Seit etwa zehn Jahren brütet ein Uhu, eine besonders geschützte und störanfällige Tierart, im Steinbruch in der Nähe der Laupendahler Landstraße in Essen-Werden.

Der ehemalige Steinbruch besteht aus zwei kleineren Felswänden. Bekannt ist, dass der Uhu beide Felswände fast ganzjährig nutzt: als Balzplatz, als Brutplatz, um seine Jungen großzuziehen, und als Versteck, Ruheplatz und Habitatzentrum (Lebensmittelpunkt).

Der Steinbruch Laupendahler Landstraße eignet sich nicht nur als Lebensraum für den Uhu, durch die Anlage von beispielsweise Kleingewässern, Legesteinhaufen und Totholzhaufen könnte dieser auch als Lebensraum für weitere Arten, wie Amphibien oder Libellen, entwickelt und als Naturschutzgebiet ausgewiesen werden. Deshalb prüft die Stadt Essen nun den Ankauf des Geländes vom Ruhrverband als Eigentümer.

Naturschutzgebiete haben die Aufgabe Lebensstätten, Biotope oder Lebensgemeinschaften bestimmter wild lebender Tiere- und Pflanzenarten zu erhalten, zu entwickeln oder wiederherzustellen. Derzeit nehmen in Essen Naturschutzgebiete etwa 1,6 Prozent der Stadtfläche ein. Gemäß Landesnaturschutzgesetz soll in Nordrhein-Westfalen ein Netz räumlich und funktional verbundener Biotope von 15 Prozent der Landesfläche ausgewiesen werden. Derzeit sind es noch 11,7 Prozent. Die Stadt Essen könnte also einen kleinen Beitrag dazu leisten, den Biotopverbund zu stärken und den Artenrückgang zu verringern.

Zum Hintergrund

Die Untere Naturschutzbehörde wurde vom Ausschuss für Umwelt, Verbraucherschutz, Grün und Gruga beauftragt, einen neuen Landschaftsplan zu erstellen. Ein Landschaftsplan weist unter anderem Naturschutzgebiete, Landschaftsschutzgebiete und Naturdenkmäler aus.

Ein Ziel des neuen Landschaftsplans für das Gebiet der Stadt Essen soll es sein, den Artenrückgang zu verringern. In Nordrhein-Westfalen stehen 45 Prozent der untersuchten Arten auf der Roten Liste und gelten damit in ihrem Bestand als gefährdet. Von den insgesamt 12.000 untersuchten Arten sind 40 Prozent der Farn- und Blütenpflanzen, 45 Prozent der Säugetierarten, über 50 Prozent der Vogelarten und 55 Prozent der Schmetterlingsarten gefährdet oder ausgestorben.

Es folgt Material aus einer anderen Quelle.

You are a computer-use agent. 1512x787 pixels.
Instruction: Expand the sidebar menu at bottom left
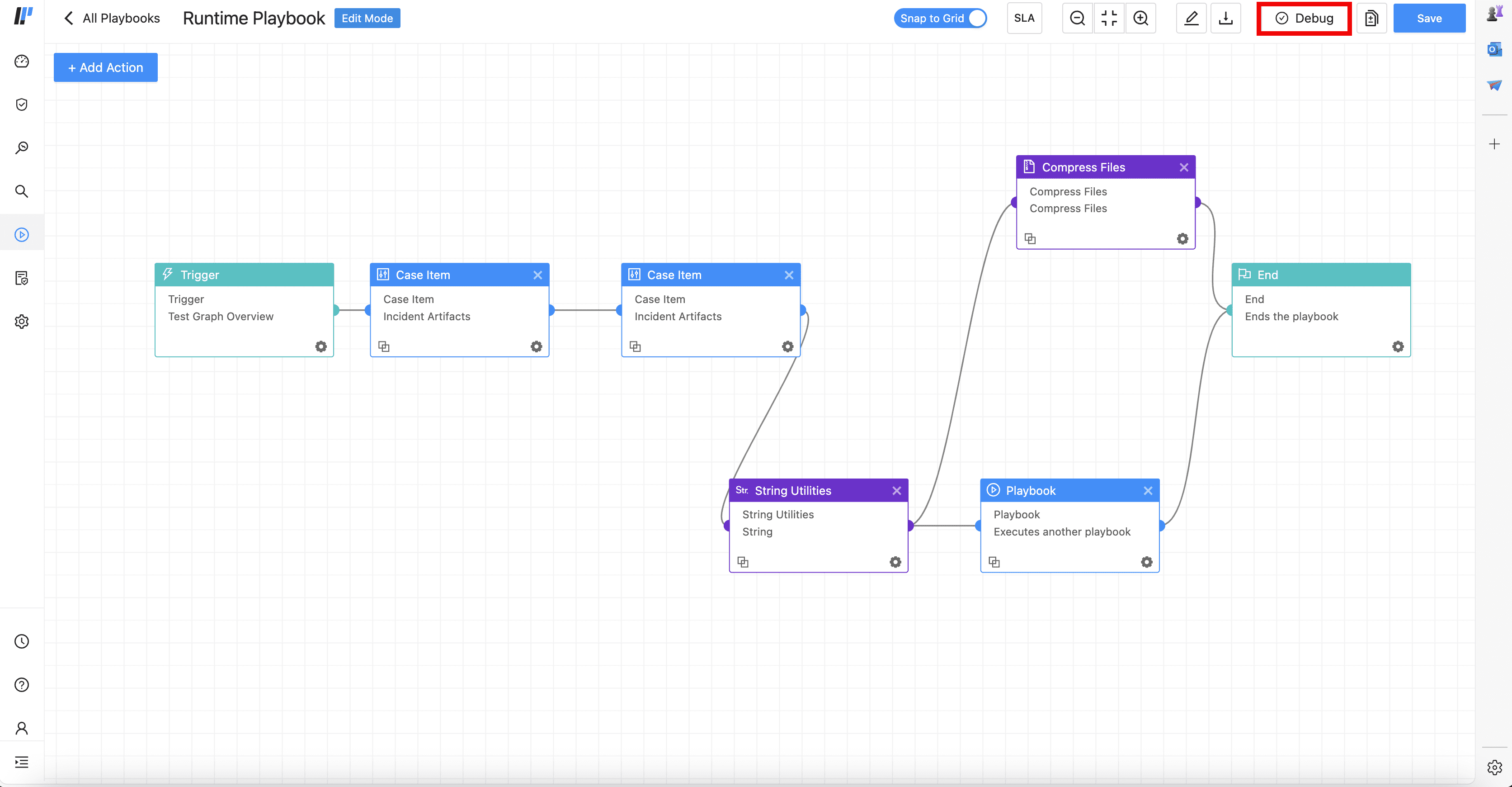(22, 762)
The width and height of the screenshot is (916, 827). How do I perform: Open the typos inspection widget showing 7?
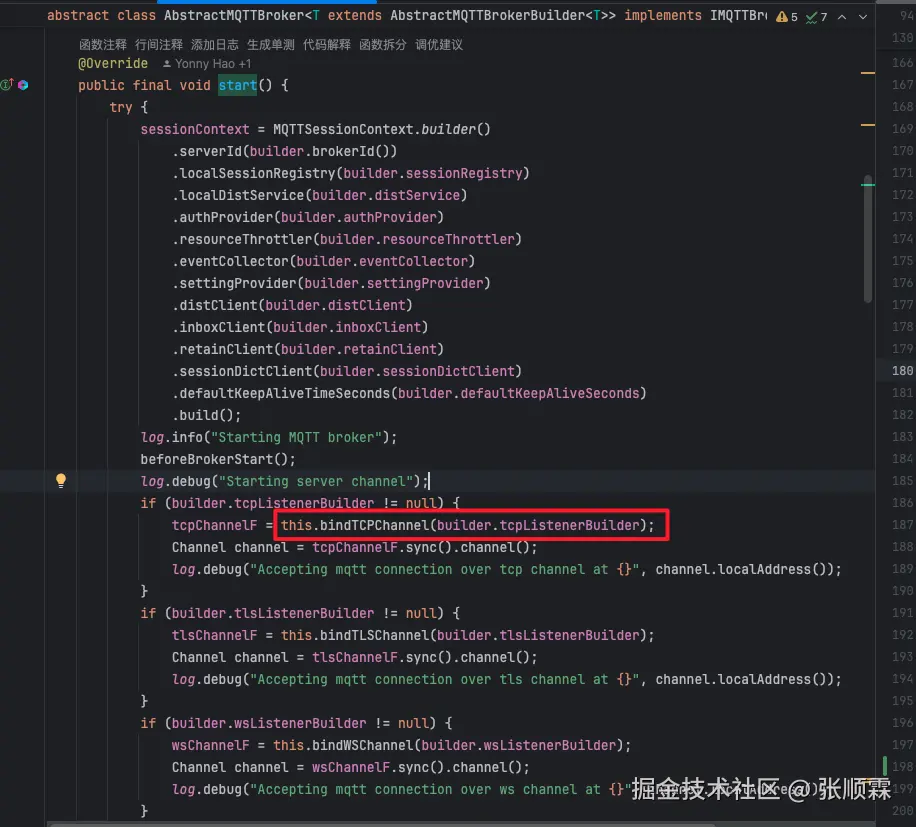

Die Stadt Essen will den Artenrückgang mit Hilfe von zwei Strategien verringern. Seit über 15 Jahren wird zum einen Naturschutz in die Landwirtschaft, die Forstwirtschaft, die Wasserwirtschaft, die Erholungsnutzung und die Stadtentwicklung integriert. Mit dieser Methode können in erster Linie Arten geschützt werden, die auf menschliche Störungen nicht mit Abwanderung reagieren. Es gibt aber auch Arten, die besonders störanfällig sind, hierzu gehört der Uhu. Im Bundesnaturschutzgesetz ist geregelt, dass dessen Brutstätten sowie Ruhestätten besonders geschützt werden müssen.